Ducati No EV Bike On The Horizon | Ducati Seeks Alt Fuels

Ducati has been rumoured for some time now to be inbound with EV bikes for the road, especially as they have become the EV bike of choice for the 2023 season of the FIM Enel MotoE World Cup…but the brakes have been firmly placed on that enthusiasm as there appears to be a gulf between aspiration and technological foundation particularly in the battery department.

EV bikes are moving at an ever increasing rate of development and the mainstream manufacturers have been starting to enter the market and will progress even further over the next couple of years with the likes of Kawasaki, Suzuki, Yamaha and Honda to launch EV bikes.
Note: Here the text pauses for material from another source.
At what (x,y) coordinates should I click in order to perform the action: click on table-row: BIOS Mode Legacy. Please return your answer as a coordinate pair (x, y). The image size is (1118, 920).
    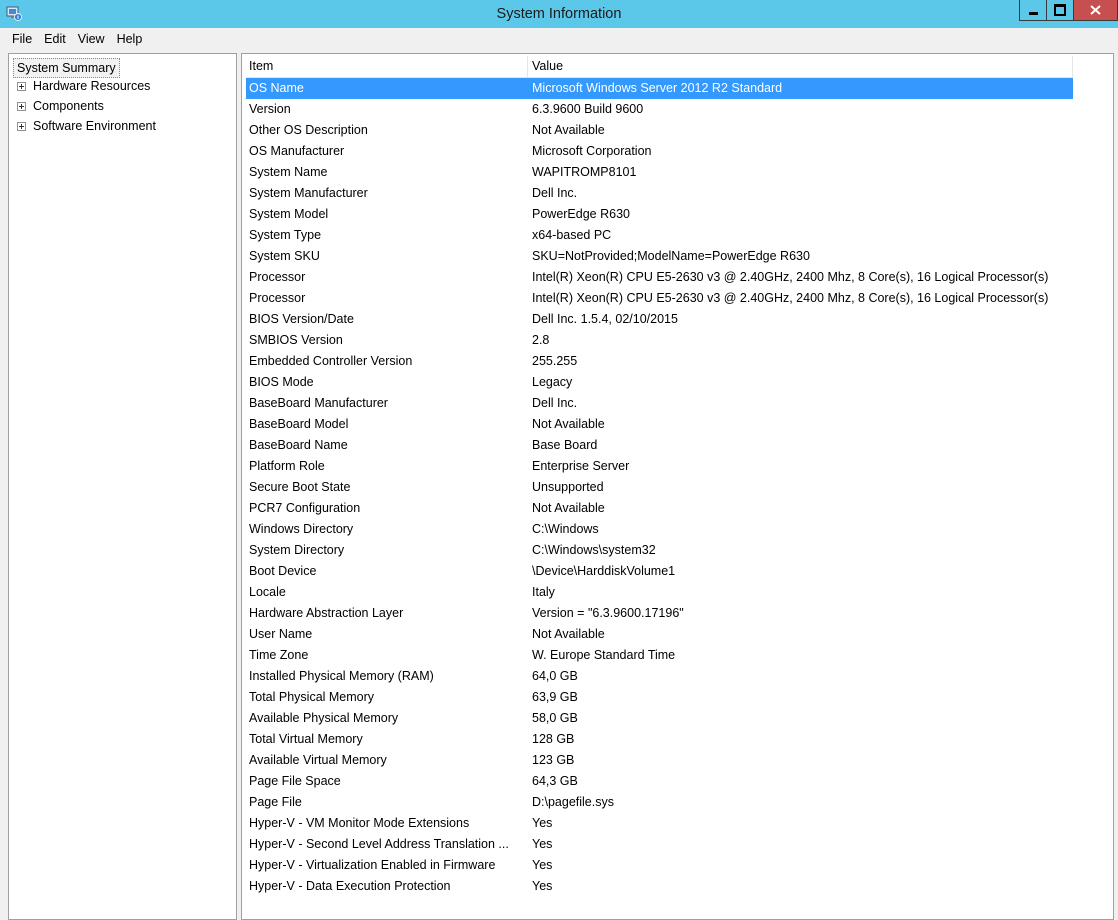
    Looking at the image, I should click on (660, 382).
Let alone the already establish EV bike manufacturers such as Zero and Energica.

The Chinese manufacturers have entered the race too and let’s not forget Indian manufacturers who have big plans for the coming years. Harley Davidson spin off company LiveWire have stuttered to get going however they have already one bike in production with another due to launch anytime soon, albeit there have been delays in final production and delivery to pre order customers.
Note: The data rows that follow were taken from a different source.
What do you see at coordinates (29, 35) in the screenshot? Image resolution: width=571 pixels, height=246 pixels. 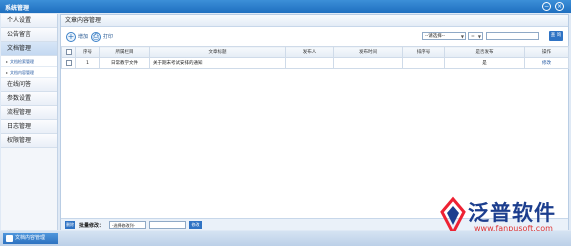 I see `sidebar-item-notice: 公告留言` at bounding box center [29, 35].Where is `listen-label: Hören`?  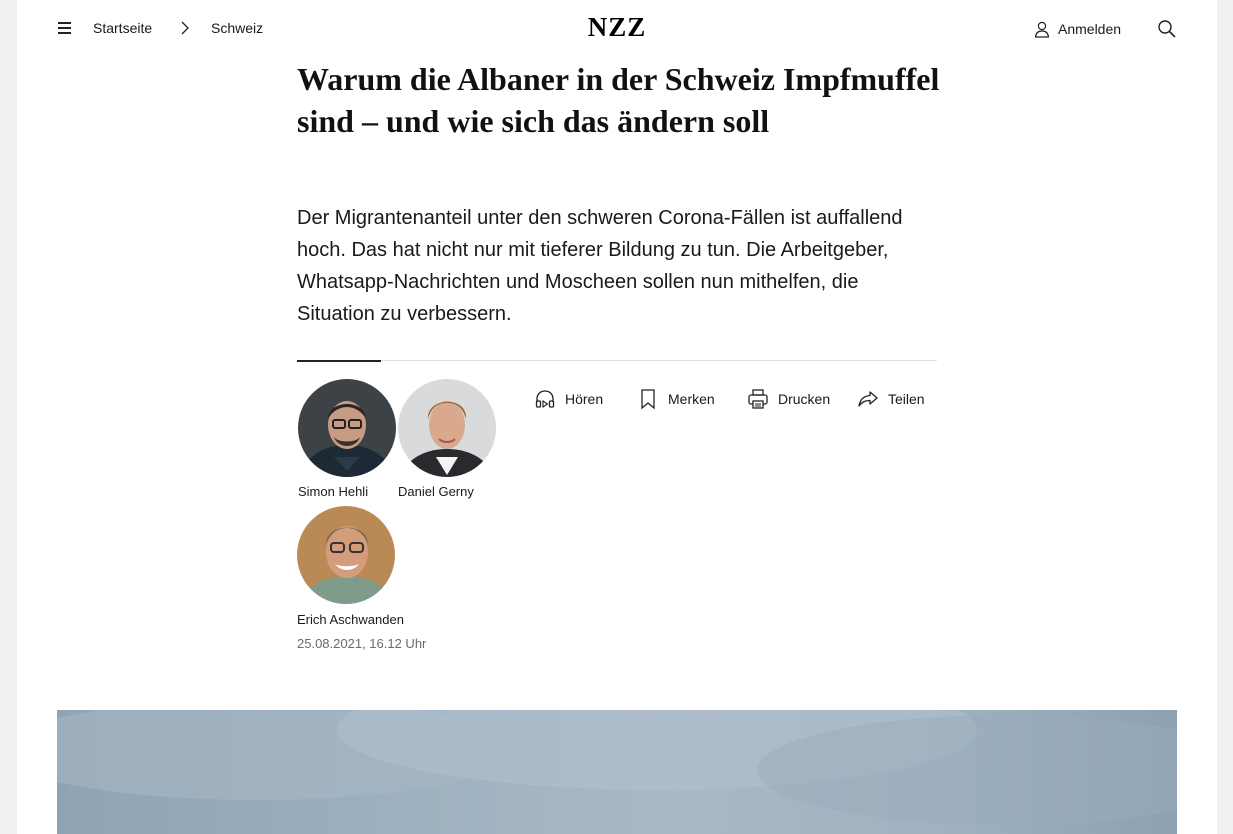 listen-label: Hören is located at coordinates (584, 399).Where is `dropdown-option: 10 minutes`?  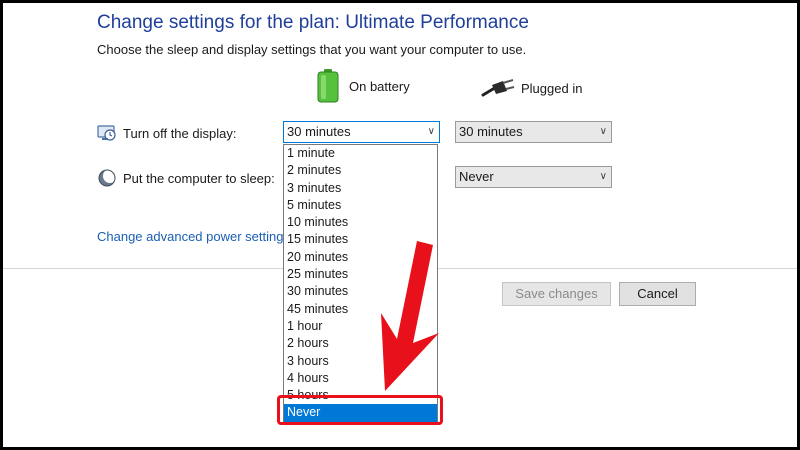 dropdown-option: 10 minutes is located at coordinates (360, 222).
Parent company Volkswagen AG have set the group of companies on an electrification course for the next few years but Ducati appear to be languishing behind although they all share and have access to technology for the EV endeavour.

However Ducati North America chief exec; Jason Chinnock recently stated: “It’s going to be some years,” Chinnock told Bloomberg Television on Thursday. “The battery technology really isn’t there.”
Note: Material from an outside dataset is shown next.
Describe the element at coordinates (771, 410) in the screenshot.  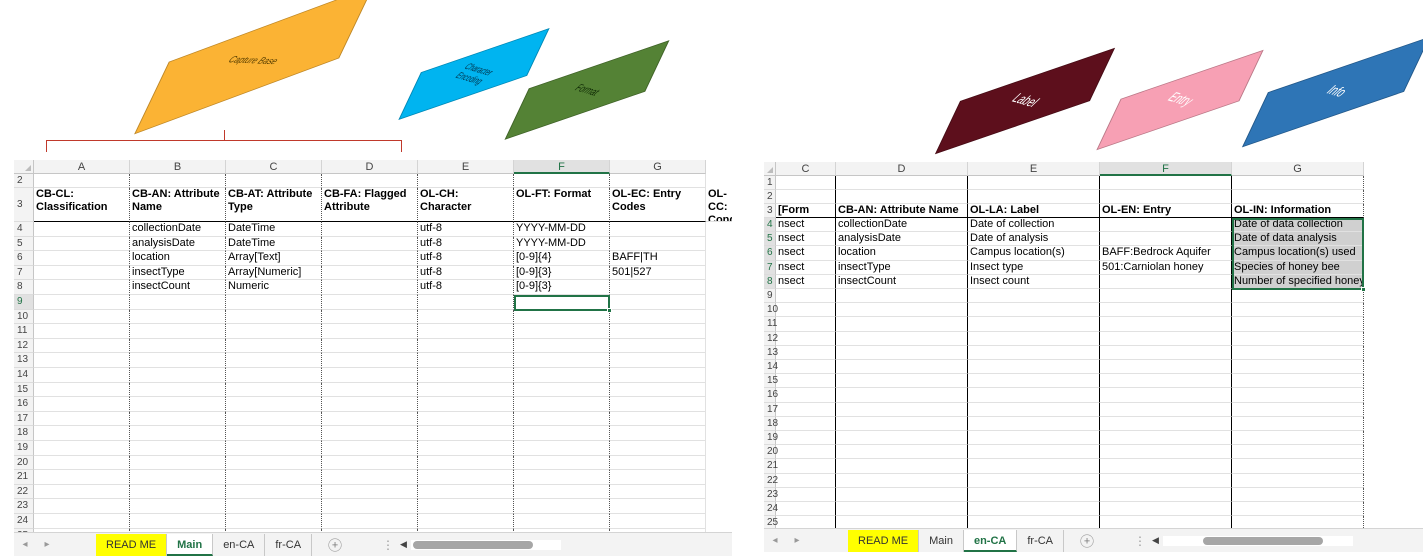
I see `row-header: 17` at that location. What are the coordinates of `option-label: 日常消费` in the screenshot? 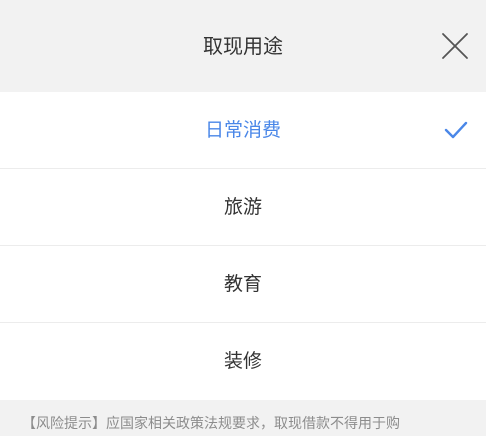 It's located at (242, 130).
He further went on to state:

“There isn’t a consumer bike directly in development because this is still so early,” Chinnock said. “It’s really going to take battery tech to evolve.”

“Once that is evolved to the point where it makes sense for us to integrate it in, where we can address performance and range and weight, that’s the trifecta,” Chinnock said. “It still needs to be distinctly a Ducati.”

Now this is not to say that Ducati are not racing towards a greener future, far from it. Actually they are investigating the viability of alternative fuels which other manufacturers have also been looking into of late and some such as Triumph and KTM have been vocal in their reservations about the EV solution being the only game in town but rather seeking to promote the viability of alternative fuels such as bio, hydrogen or synthetic. Whilst these are still in infancy, not in terms of the applied technology but rather whether these can be produced in mass or efficiently. If the latter may be the case, then it would appear a parallel approach to a ‘green solution’ might be the best way forward and Ducati’s slow start may not be such a drawback in the end at all.